I don't know what to say about the belt, but is it slipping, if it heats up enough it might melt... I'm not sure. What makes the oil pans on the kohlers in cubs "special" Is how they differ from the regular pans that kohler used. The pans that kohler usually put on these engines are a flat pan, with the drain hole in the side, and they bolt onto flanges on the engine, not bolt onto threaded holes like most of us are familiar with. A "normal" Pan will not bolt onto a "a" block kohler, nor will a engine without an "a" pan even fit between the frame rails of all narrow and wideframes. I beleive the original is the only cub tractor with the "normal" Pan in it. When rebuilding an engine, a service manual is a must. I always: install full gasket set, carb rebuild, replace rod, rings, piston, governor gear, ALL ignition parts, and usually the exhaust valve. Always torque things the way the manual tells you to, and you shouldn't have any problems. Good luck!

Lee250 07-05-2011 12:44 PM

What about the balance gear?

jlampe94 07-05-2011 12:49 PM

Ive heard that some take em out, in my 129 i put new needle bearings in them and got some new spacers for them and i havnt had any problems with them. Ive ran it pry 30+hrs at the minimum. The rest is stens parts, i just ordered a rebuild kit off of ebay.

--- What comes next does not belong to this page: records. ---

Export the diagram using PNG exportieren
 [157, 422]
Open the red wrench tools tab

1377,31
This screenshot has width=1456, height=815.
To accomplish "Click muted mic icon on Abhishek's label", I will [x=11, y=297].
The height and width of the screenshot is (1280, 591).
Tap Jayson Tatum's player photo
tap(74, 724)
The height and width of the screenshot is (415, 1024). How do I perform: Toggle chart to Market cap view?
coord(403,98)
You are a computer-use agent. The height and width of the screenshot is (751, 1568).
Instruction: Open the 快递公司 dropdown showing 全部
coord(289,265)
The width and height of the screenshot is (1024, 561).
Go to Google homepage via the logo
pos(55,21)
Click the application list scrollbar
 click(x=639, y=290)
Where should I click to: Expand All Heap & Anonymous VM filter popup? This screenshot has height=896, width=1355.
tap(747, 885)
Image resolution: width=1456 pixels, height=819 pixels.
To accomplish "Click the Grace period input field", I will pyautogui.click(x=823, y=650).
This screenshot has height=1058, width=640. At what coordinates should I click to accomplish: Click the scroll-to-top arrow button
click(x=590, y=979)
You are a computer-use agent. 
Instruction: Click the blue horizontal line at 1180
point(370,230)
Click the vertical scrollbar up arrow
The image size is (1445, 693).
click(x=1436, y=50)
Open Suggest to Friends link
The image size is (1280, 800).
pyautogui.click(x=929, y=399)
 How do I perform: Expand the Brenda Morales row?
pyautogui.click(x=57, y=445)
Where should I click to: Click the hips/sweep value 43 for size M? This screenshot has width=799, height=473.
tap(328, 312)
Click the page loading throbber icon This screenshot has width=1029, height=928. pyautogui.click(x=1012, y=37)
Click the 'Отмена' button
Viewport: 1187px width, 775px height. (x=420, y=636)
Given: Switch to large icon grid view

young enthusiest 07-05-2011 01:50 PM

GET RID OF THE BALANCER GEARS!!!! they are called grenade gears for a reason. Don't take the risk of having an inspection window in the side of your block. It's happened to me, happens to a lot of people. I say take em out. That's my opinion

Matt G. 07-05-2011 03:02 PM

Replace the governor cross shaft and brass nut as well, that'll eliminate an oil leak common to these engines once they get some hours on them.

If you intend on keeping the tractor I would get an OEM piston and rod, or at least an OEM rod. The aftermarket gasket sets are pretty good.